#### EXERCISE PROMPT:
Report each line of the entries below that has the word "source" in it.

#### TASK INPUT:
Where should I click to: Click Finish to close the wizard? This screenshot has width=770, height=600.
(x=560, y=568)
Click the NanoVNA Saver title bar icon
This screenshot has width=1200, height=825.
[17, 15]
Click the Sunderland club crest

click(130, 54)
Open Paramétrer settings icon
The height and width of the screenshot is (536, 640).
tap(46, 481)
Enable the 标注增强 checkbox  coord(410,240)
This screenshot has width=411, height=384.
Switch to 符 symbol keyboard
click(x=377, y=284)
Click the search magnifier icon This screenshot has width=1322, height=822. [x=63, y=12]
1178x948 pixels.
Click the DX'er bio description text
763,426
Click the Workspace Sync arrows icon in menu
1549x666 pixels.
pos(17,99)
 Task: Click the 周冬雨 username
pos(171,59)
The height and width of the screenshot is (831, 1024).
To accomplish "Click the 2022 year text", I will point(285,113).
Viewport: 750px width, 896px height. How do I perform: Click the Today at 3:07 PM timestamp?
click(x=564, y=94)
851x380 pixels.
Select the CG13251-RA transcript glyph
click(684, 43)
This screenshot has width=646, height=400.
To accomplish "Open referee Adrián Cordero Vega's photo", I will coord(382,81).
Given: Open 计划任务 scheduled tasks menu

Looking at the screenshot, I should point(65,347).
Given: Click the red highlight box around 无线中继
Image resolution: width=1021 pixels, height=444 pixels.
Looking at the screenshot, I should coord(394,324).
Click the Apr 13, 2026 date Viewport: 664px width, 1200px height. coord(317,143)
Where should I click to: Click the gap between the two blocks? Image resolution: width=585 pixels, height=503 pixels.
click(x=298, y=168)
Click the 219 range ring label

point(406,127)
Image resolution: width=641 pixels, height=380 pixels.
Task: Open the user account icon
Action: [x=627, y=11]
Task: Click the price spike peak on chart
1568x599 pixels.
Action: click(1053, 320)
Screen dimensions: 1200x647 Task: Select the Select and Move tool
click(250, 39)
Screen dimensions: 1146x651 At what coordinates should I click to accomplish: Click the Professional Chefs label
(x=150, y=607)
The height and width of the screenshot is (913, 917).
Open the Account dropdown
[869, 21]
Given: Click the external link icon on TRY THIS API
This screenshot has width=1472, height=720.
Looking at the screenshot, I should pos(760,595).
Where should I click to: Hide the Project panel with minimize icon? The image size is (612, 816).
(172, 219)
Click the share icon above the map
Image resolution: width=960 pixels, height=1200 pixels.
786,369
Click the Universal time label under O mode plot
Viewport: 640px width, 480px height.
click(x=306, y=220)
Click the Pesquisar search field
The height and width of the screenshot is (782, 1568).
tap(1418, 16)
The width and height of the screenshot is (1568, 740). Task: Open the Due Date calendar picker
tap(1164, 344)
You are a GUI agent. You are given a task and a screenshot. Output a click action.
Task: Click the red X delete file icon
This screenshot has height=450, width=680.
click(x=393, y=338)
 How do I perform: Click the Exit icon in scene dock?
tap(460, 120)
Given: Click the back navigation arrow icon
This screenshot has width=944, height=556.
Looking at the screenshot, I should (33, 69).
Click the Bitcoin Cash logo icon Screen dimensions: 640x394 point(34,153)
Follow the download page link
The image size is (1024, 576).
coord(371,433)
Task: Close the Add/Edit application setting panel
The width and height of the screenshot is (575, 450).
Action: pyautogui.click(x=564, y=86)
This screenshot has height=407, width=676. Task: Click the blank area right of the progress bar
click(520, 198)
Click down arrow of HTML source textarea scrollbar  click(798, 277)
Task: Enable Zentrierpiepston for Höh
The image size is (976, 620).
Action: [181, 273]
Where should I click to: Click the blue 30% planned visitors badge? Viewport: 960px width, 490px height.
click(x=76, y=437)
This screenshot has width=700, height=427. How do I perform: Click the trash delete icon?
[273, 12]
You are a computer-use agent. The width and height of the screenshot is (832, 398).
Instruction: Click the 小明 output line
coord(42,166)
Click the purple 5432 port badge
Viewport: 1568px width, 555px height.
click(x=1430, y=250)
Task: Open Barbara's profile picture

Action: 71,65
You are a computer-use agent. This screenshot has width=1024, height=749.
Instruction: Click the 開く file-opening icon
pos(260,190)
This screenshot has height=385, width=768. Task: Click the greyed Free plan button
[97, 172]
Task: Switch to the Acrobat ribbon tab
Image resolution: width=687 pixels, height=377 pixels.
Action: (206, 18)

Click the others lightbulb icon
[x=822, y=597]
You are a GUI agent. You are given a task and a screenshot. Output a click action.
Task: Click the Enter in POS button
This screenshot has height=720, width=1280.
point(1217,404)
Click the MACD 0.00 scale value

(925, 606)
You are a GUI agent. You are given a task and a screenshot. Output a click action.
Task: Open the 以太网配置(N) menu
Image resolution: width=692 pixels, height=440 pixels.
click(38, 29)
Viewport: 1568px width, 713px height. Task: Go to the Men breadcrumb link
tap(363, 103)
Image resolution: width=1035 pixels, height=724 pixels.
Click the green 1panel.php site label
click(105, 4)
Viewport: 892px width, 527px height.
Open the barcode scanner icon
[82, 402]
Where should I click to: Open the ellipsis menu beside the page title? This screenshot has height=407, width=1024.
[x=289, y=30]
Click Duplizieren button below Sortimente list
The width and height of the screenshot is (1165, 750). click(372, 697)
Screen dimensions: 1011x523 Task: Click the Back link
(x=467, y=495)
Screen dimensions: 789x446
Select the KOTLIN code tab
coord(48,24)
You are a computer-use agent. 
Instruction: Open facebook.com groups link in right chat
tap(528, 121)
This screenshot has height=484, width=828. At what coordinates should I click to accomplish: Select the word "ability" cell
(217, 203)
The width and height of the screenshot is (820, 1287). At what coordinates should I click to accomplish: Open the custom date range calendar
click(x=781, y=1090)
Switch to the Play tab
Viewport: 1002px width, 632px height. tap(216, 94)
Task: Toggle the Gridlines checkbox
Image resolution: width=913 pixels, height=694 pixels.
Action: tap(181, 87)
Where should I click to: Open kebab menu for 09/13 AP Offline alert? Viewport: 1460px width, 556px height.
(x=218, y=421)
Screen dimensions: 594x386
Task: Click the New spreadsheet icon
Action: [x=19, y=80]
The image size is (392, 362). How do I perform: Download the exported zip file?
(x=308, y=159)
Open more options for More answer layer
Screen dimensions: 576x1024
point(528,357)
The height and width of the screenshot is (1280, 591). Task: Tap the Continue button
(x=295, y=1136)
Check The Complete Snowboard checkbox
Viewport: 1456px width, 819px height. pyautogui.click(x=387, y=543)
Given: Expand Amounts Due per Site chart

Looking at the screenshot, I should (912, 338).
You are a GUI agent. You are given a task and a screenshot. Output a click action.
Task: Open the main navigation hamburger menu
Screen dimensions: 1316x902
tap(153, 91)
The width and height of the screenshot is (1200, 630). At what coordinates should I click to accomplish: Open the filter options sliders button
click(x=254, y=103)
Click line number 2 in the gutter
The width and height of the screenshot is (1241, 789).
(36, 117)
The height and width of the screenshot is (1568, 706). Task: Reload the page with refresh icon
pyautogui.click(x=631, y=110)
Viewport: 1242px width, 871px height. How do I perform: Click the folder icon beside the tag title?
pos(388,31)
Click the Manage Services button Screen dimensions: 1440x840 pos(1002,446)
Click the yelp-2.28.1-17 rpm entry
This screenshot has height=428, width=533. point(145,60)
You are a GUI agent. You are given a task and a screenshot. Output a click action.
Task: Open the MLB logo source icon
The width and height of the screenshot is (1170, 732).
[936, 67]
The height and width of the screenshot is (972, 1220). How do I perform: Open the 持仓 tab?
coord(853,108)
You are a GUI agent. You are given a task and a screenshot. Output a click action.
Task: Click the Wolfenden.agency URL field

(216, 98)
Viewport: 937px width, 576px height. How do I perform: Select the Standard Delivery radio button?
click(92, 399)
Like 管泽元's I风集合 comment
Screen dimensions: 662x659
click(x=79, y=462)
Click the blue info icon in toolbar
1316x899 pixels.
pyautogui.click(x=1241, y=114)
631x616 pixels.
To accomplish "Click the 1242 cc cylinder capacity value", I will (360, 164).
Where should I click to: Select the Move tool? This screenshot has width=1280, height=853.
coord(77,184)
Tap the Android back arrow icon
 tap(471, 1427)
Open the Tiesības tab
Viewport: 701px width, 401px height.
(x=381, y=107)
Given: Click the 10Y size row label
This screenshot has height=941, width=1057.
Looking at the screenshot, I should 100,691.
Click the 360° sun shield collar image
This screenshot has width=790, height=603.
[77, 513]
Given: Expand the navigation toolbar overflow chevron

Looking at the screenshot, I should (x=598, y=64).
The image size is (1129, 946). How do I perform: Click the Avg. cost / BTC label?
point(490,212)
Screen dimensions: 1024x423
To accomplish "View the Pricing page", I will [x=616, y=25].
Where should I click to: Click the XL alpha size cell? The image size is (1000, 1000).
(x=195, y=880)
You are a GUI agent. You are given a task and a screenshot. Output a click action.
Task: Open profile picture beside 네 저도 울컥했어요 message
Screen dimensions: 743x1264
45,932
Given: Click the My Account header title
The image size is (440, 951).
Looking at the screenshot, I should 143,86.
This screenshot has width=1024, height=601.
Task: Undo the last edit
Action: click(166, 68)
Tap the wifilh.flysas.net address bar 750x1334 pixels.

#### RESPONSE FOR THIS EXERCISE:
Click down arrow of HTML source textarea scrollbar  click(798, 277)
Task: Open the MLB logo source icon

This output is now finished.